A practical approach to trial bundles: building up to success

While a good trial bundle may not win a case, a bad one may damage it. One of the challenges for practitioners, particularly in document-heavy cases, is what should go in the bundle and what can be left out. In the recent case of White Winston Select Asset Funds LLC and another v Mahon and another, the High Court advocated that a “building up from nothing” approach should prevail over a “thinning down from everything” approach ([2019] EWHC 1381 (Ch)).

The importance of the trial bundle

The purpose of the trial bundle is to place before the court all relevant material and to assist both the lawyers and the court with ensuring a process that is as smooth and expeditious as possible. Preparing the trial bundle demands close attention to detail, as well as patience when co-ordinating between the parties and managing updates. It is often perceived as a laborious, largely administrative task and delegated to trainees and junior lawyers. However, a trial bundle containing the wrong ingredients may be a recipe for disaster. The judge’s reading time is limited and they will not have time to deal with a poorly assembled, unstructured and unfocused bundle.
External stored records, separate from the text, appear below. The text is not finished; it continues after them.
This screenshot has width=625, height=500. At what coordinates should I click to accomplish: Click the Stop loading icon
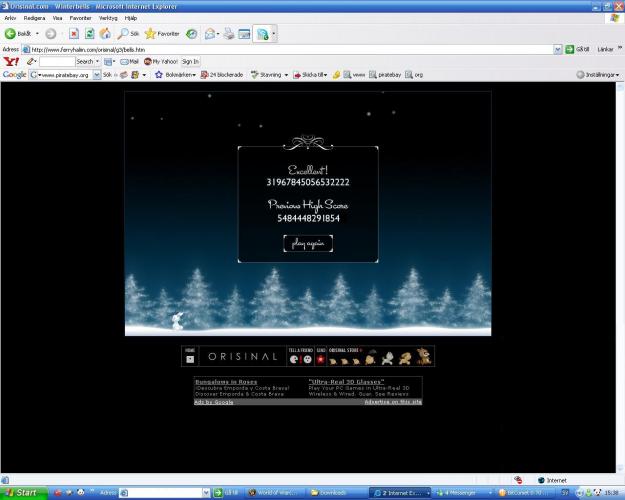[x=74, y=33]
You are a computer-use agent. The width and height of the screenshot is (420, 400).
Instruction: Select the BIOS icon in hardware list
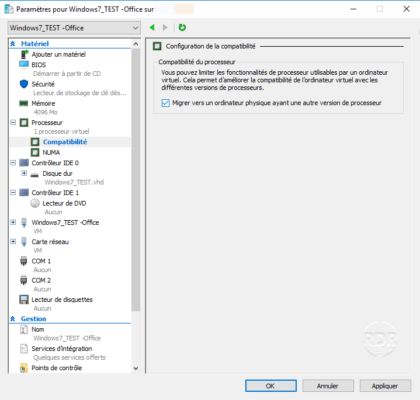click(24, 64)
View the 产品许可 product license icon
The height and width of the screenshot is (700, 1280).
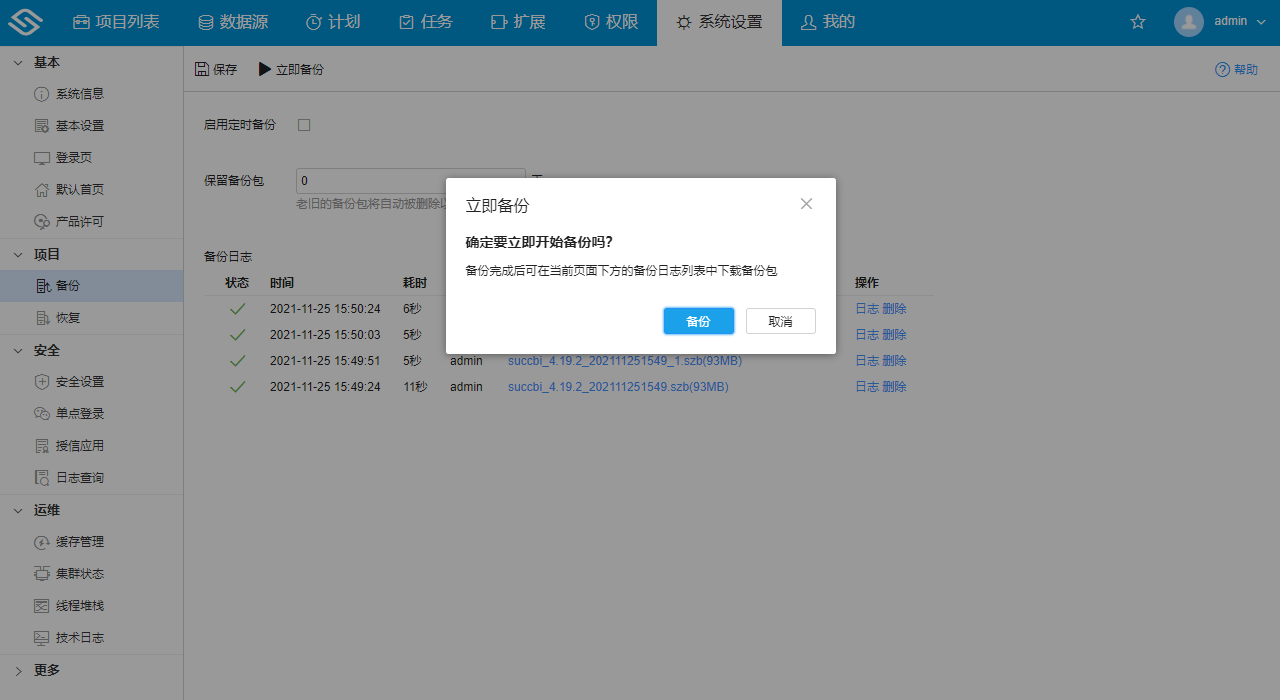point(39,221)
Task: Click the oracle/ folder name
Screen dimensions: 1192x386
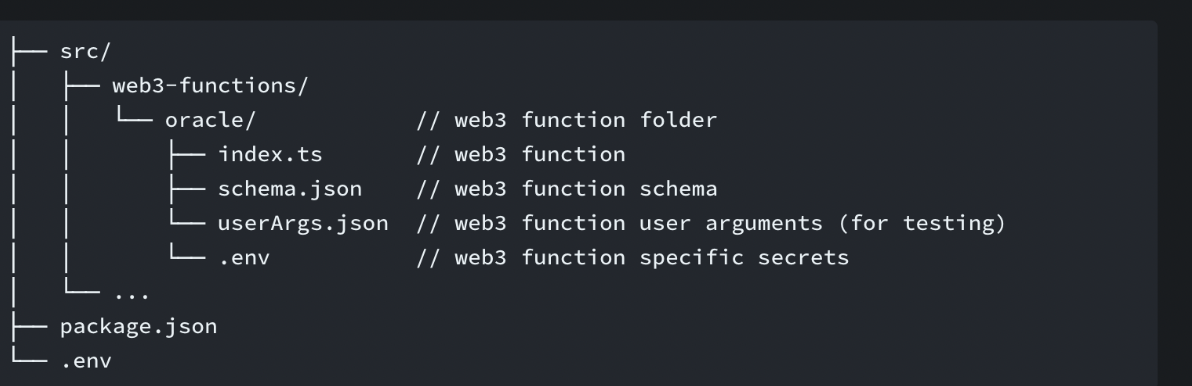Action: (211, 120)
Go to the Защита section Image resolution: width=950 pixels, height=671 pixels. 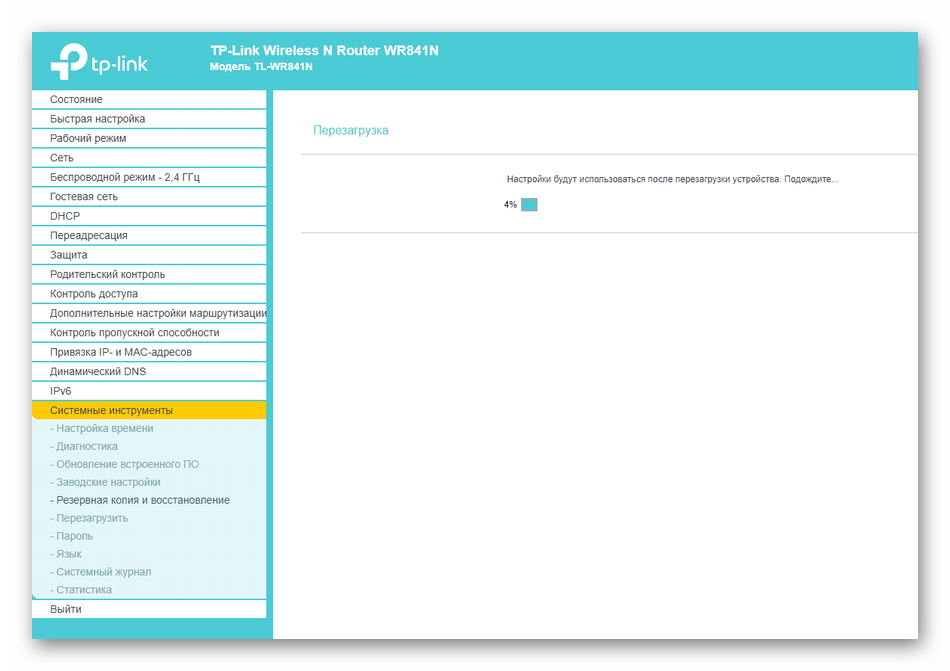coord(68,255)
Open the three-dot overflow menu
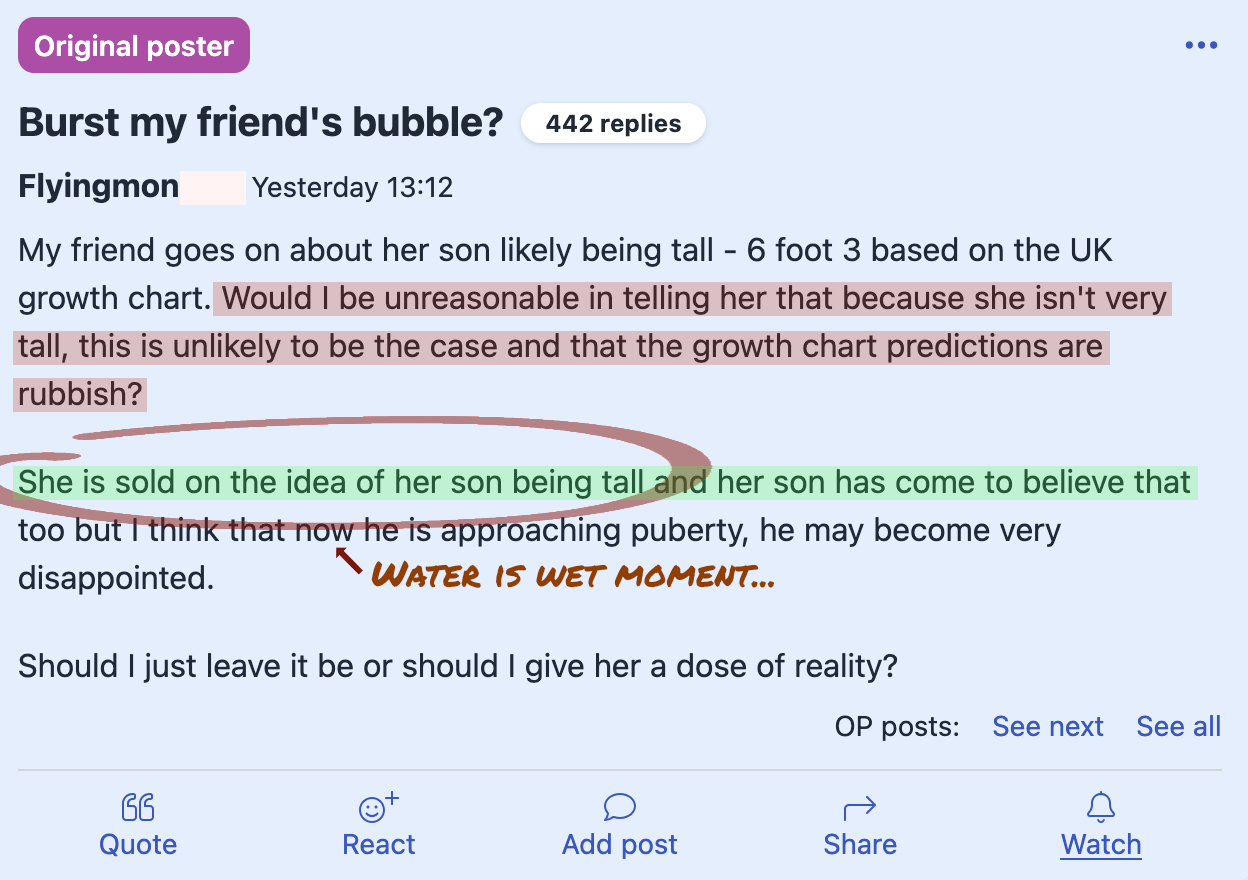Image resolution: width=1248 pixels, height=880 pixels. (1201, 44)
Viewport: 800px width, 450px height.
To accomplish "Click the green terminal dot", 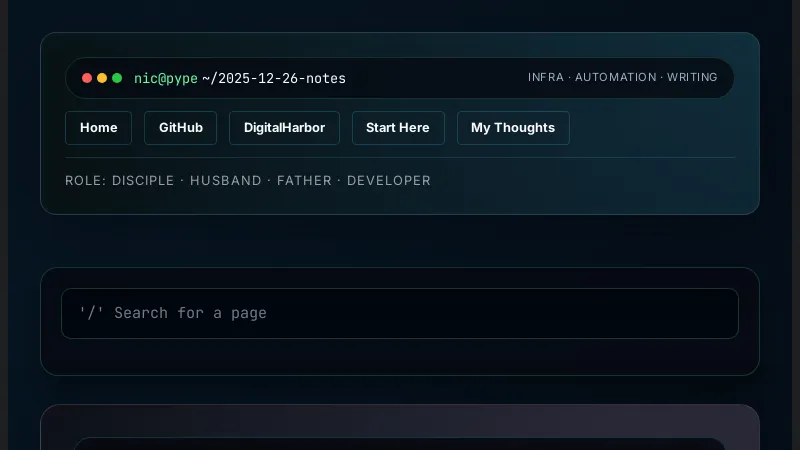I will pos(117,78).
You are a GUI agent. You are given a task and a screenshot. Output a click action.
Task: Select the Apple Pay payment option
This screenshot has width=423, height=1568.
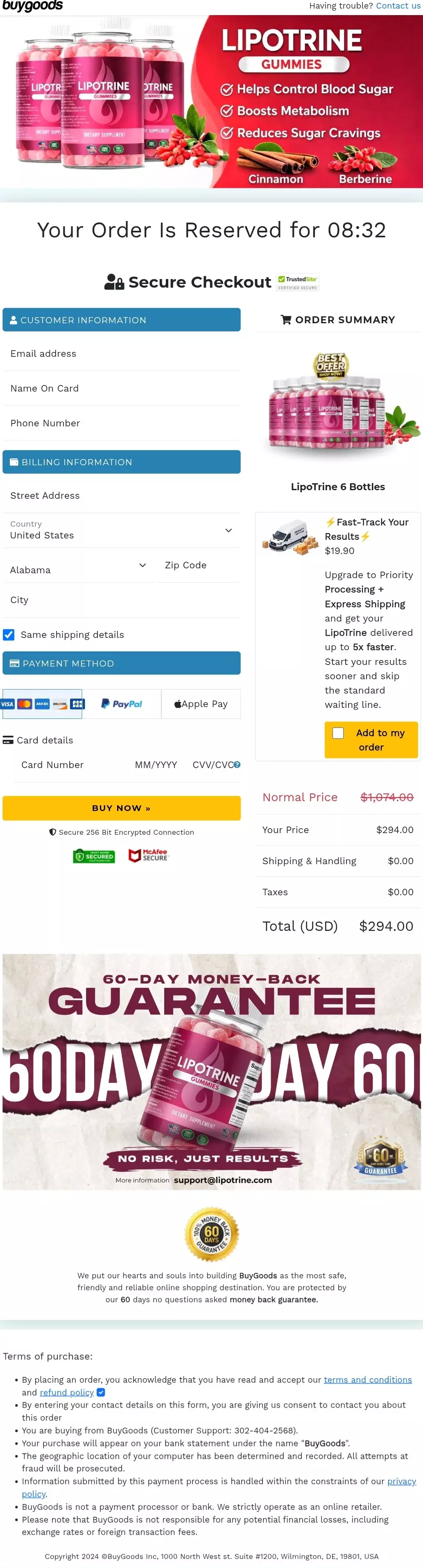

A party does not get a second chance to make a first impression.

In White Winston, the court noted that many pages were wholly redacted or blank and others had redactions rendering them unintelligible or useless as evidence. The case illustrates how a poorly-assembled bundle can lead to costs sanctions and, perhaps more damagingly, may prejudice the court’s view of the case (see "Getting it wrong").

This is far from an isolated issue. Case law is strewn with cautionary tales. In Griffiths v The Secretary of State for Health, the High Court observed that about 90% of the documents in the bundle were entirely redundant ([2015] EWHC 1264 (QB)). The court acknowledged that it should not be too ready to criticise solicitors who may err on the side of generosity when deciding which documents to include, but this does not excuse wholesale profligacy. The parties' duty to further the overriding objective in Civil Procedure Rule (CPR) 1.3 will not be fulfilled by what the court termed “documentary carpet bombing”. Here, a meticulously prepared claim was undermined by a severely over-inclusive approach to the trial bundle.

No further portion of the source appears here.